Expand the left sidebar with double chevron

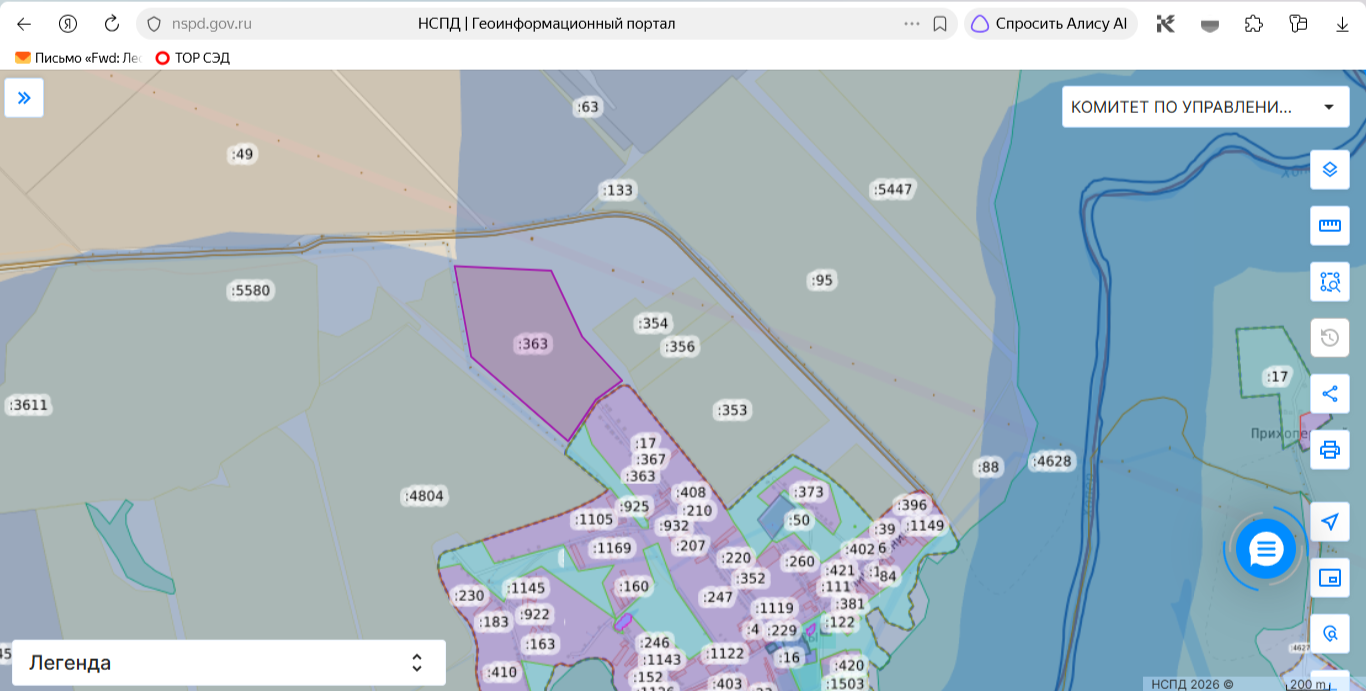[24, 98]
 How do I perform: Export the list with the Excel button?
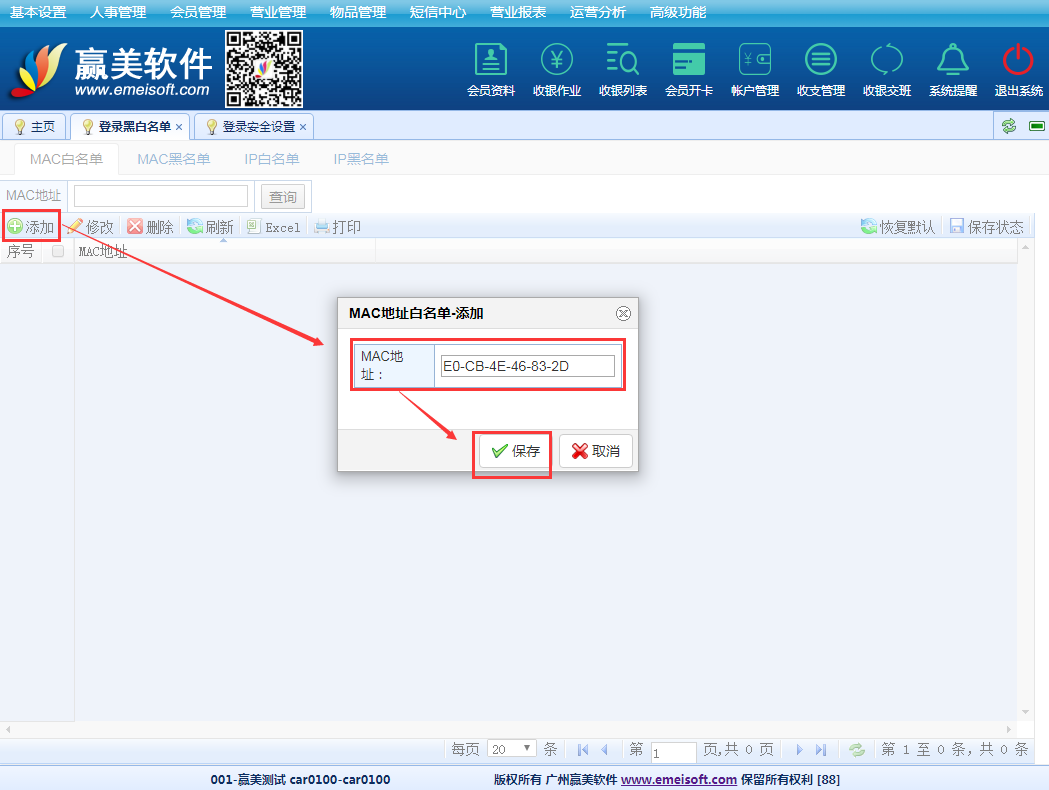coord(273,227)
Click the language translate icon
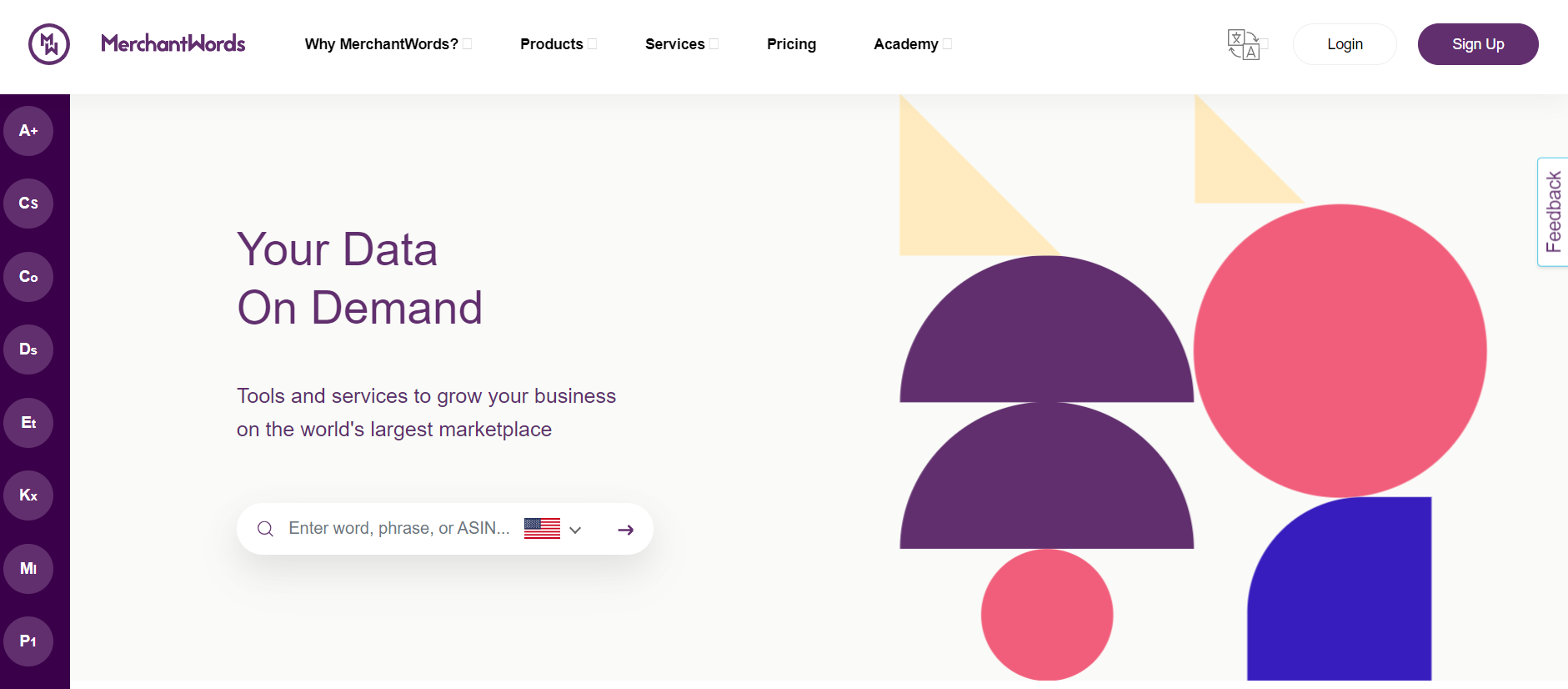1568x689 pixels. point(1244,44)
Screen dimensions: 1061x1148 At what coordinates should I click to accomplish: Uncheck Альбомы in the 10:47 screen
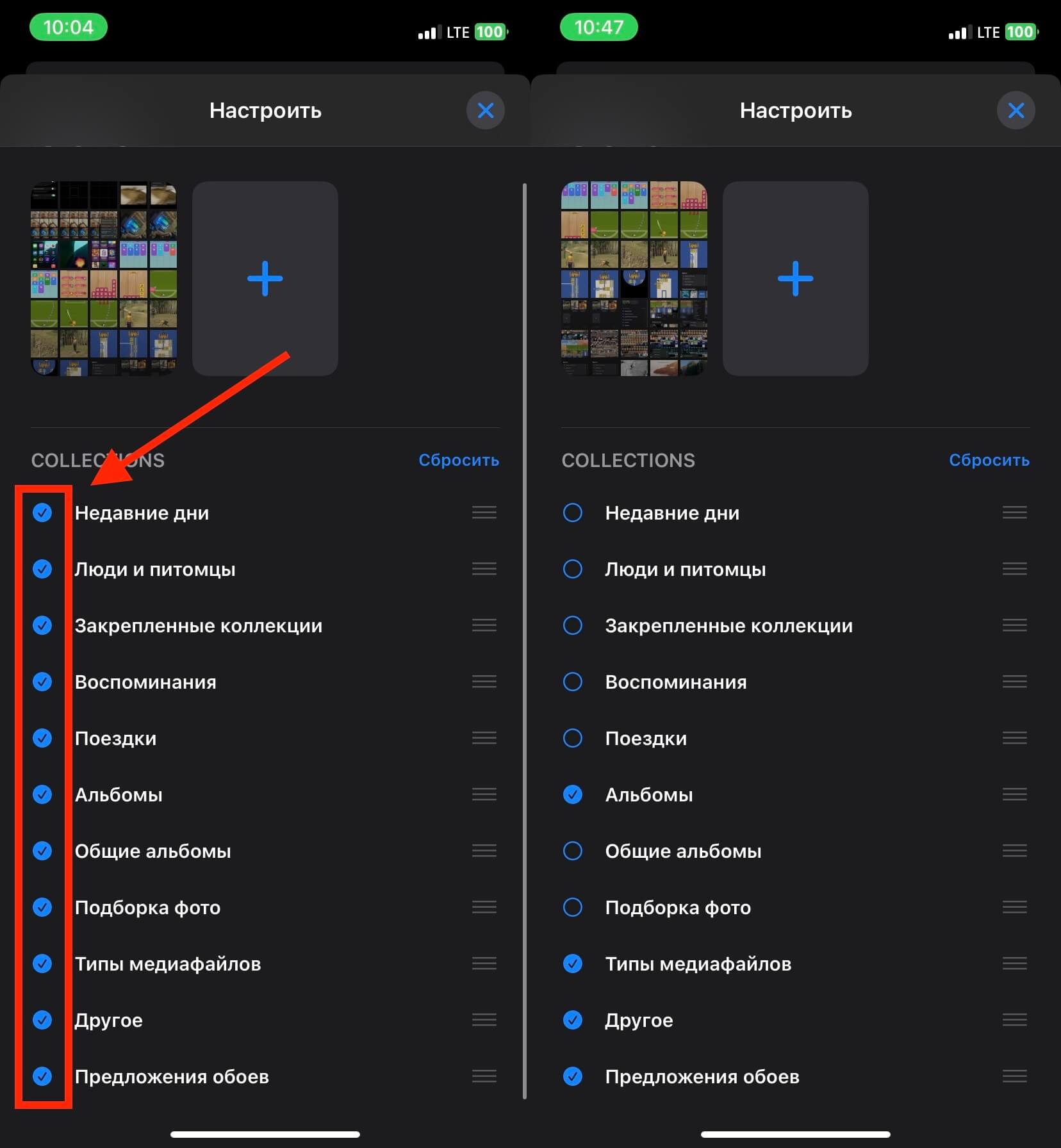pos(572,794)
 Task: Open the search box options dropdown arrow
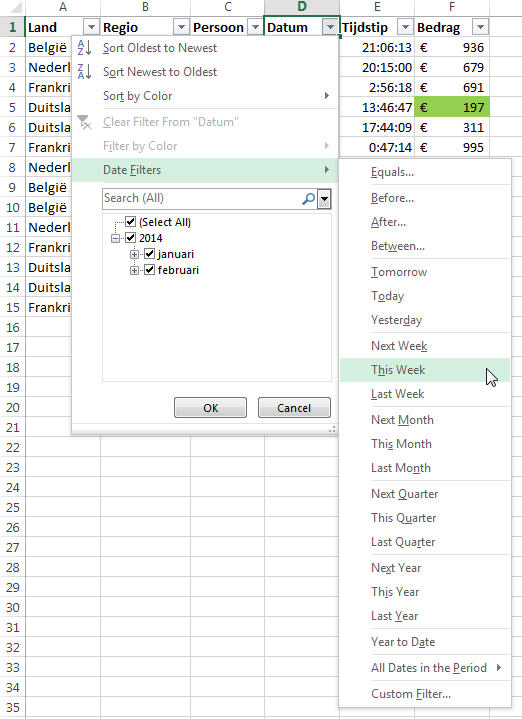324,199
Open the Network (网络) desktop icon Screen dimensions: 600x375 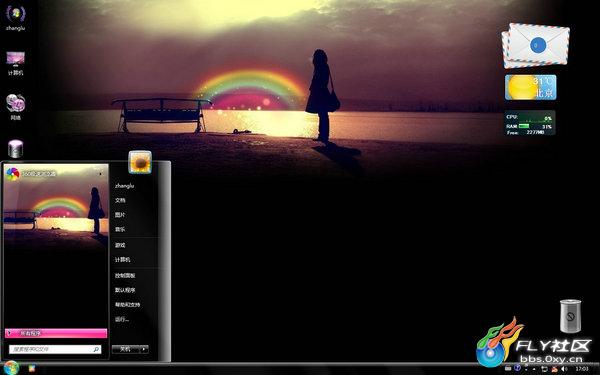tap(16, 106)
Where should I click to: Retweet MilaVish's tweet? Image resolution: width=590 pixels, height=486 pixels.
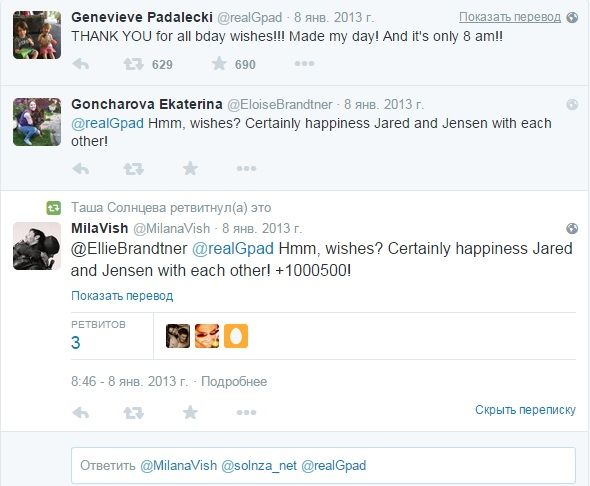click(134, 413)
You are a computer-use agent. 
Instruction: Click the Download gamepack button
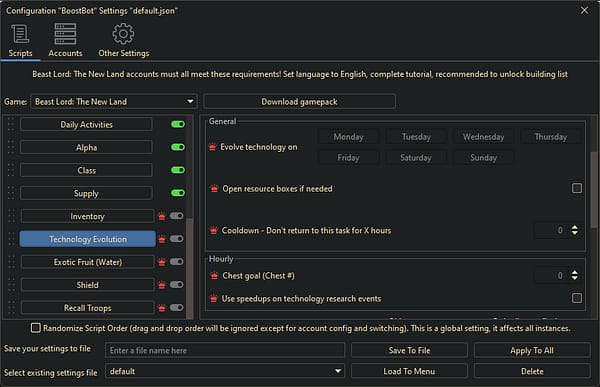point(299,101)
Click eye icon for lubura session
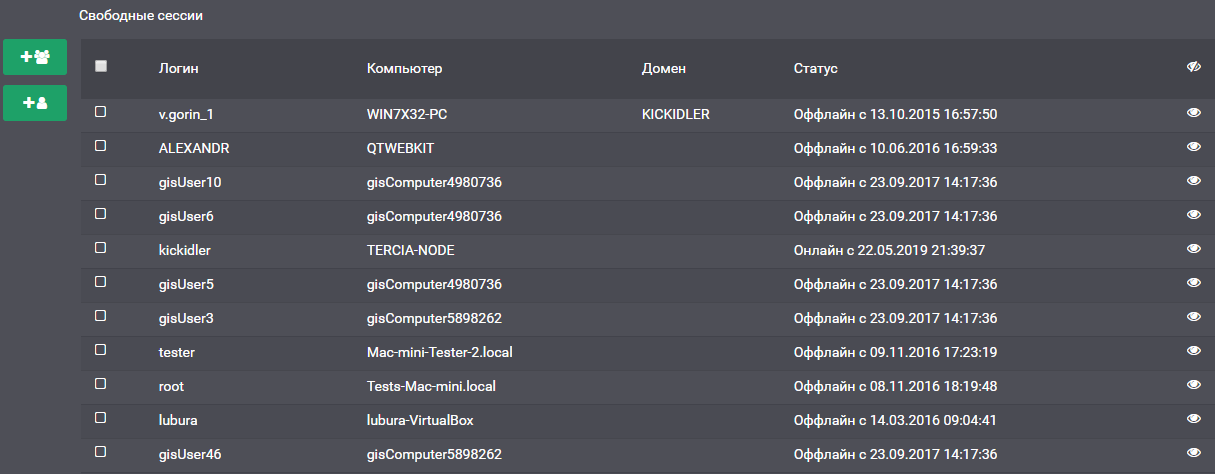The width and height of the screenshot is (1215, 474). tap(1193, 419)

---+---

#### Activity:
Restate word for word only the lines that run from the line holding "Where should I" to the end of the data, both ends kept, leaving every picture out.

#### Solution below:
Where should I click to: Retweet MilaVish's tweet? Image resolution: width=590 pixels, height=486 pixels.
click(134, 413)
You are a computer-use agent. 
Instruction: Click the Download gamepack button
point(299,101)
Click eye icon for lubura session
The width and height of the screenshot is (1215, 474). tap(1193, 419)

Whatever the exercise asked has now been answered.